For consumers the digital world has just got a little less risky.
The new Consumer Rights Act came into force on October 1 2015. In the main it is a consolidation of existing legislation, bringing together under one roof rights for consumers when buying goods and services which already exist elsewhere.
However, one significant reform is that, like many other aspects of our lives, the law has had to move with the digital times.
So the concepts of goods being “fit for purpose” and “of satisfactory quality” and “as described” previously set out in older legislation now apply under the new Act of Parliament to our virtual shopping habits, as well as in the real world.

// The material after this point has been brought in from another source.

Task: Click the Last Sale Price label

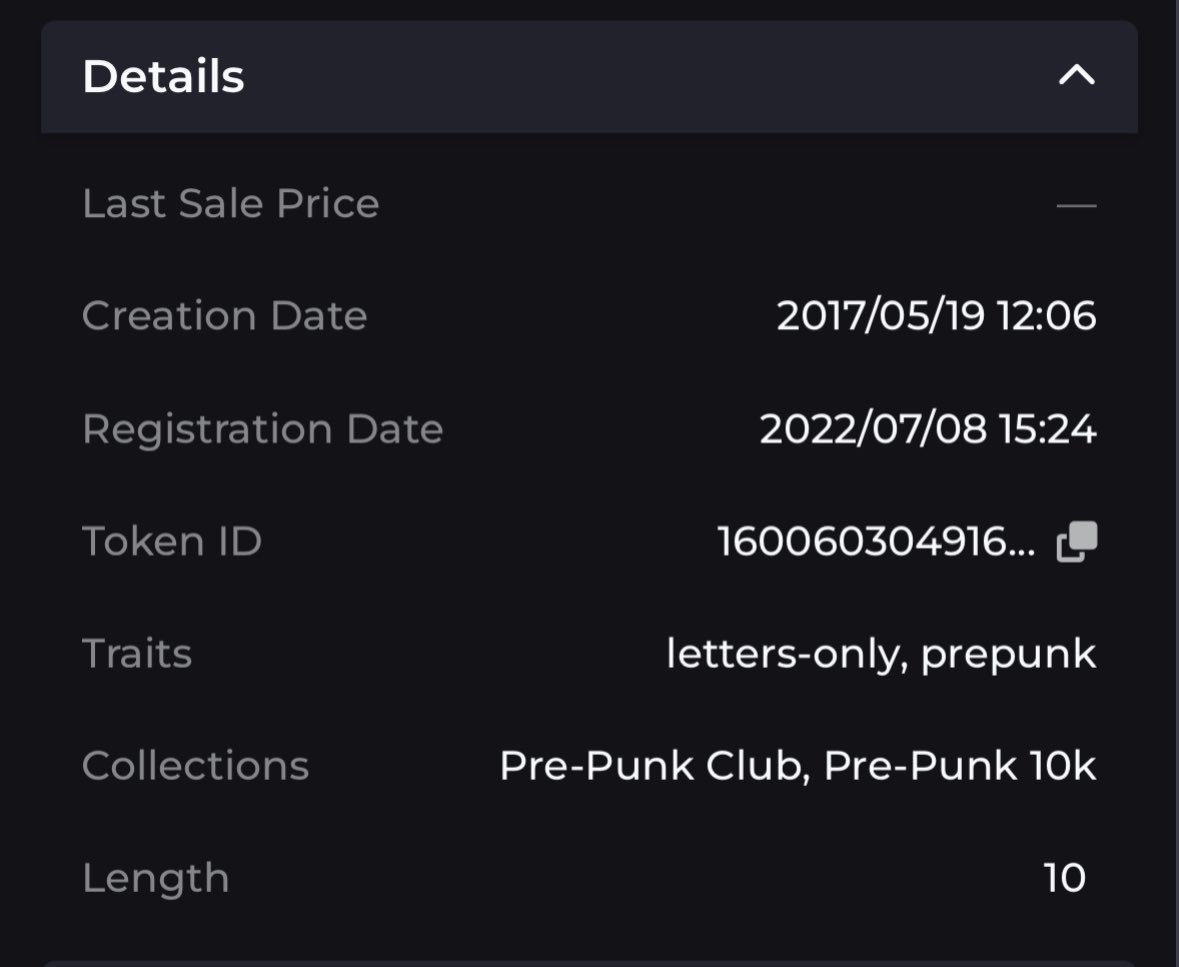Action: (x=231, y=203)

Likewise, just as has long been the case in the non-virtual world, from now on when buying digital services consumers have a right to expect “reasonable care and skill”
Imagine you download a TV Series and pay for all the episodes but one is missing. Under the Consumer Rights Act 2015 you would be entitled to a remedy being a repair or replacement to bring the digital content purchased in line with the description. The trader must offer one or the other.

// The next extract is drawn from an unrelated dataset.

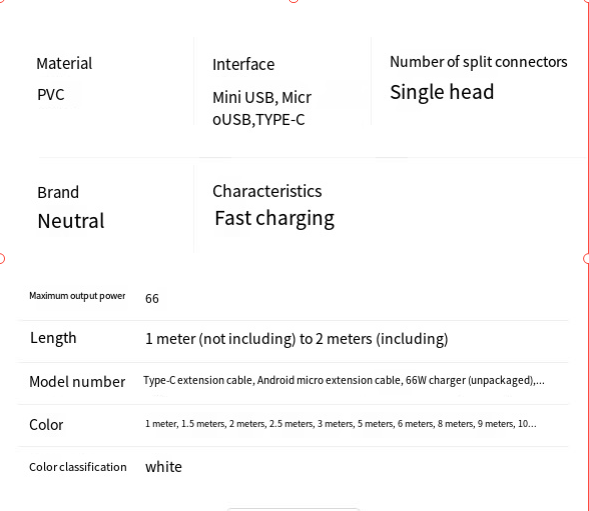Select the Mini USB, MicroUSB, TYPE-C text
Viewport: 589px width, 511px height.
coord(262,109)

Or maybe you buy an app for storing and organising photos which ends up deleting your pictures because it has a bug.
If you can evidence that the damage was caused by the app, the trader whom you bought the app from would have to either repair the damage or compensate you.

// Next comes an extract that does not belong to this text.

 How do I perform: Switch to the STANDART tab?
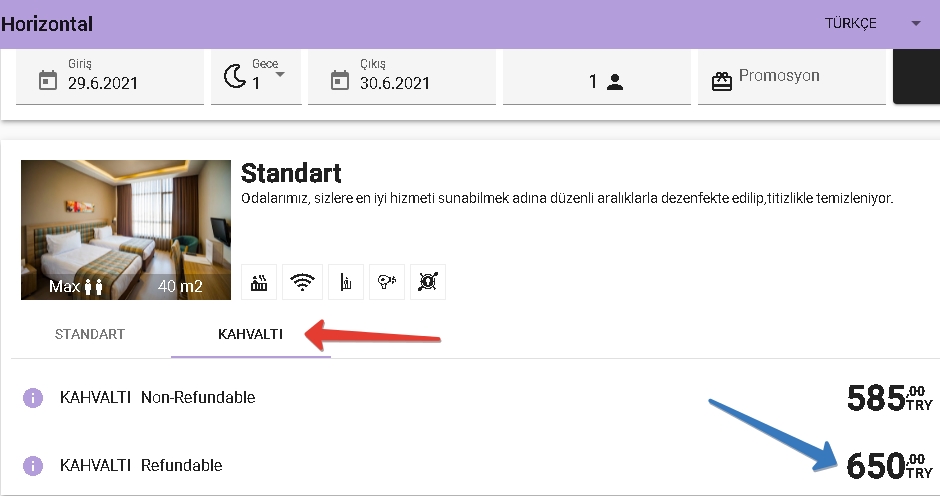pyautogui.click(x=90, y=334)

Remember your contract as a consumer is usually with the trader (often a shop) rather than the manufacturer of the goods. So as a consumer you may usually only claim against the trader.
The trader may then claim against their supplier, but that is not necessarily your concern.
It is good news for consumers that, from October 1, they will have more rights. But as someone offering legal services in the real world, as opposed to the virtual one, I hope some consumers retain their desire to transact certain kinds of business face-to-face because I certainly prefer seeing my clients in real life rather than digitally.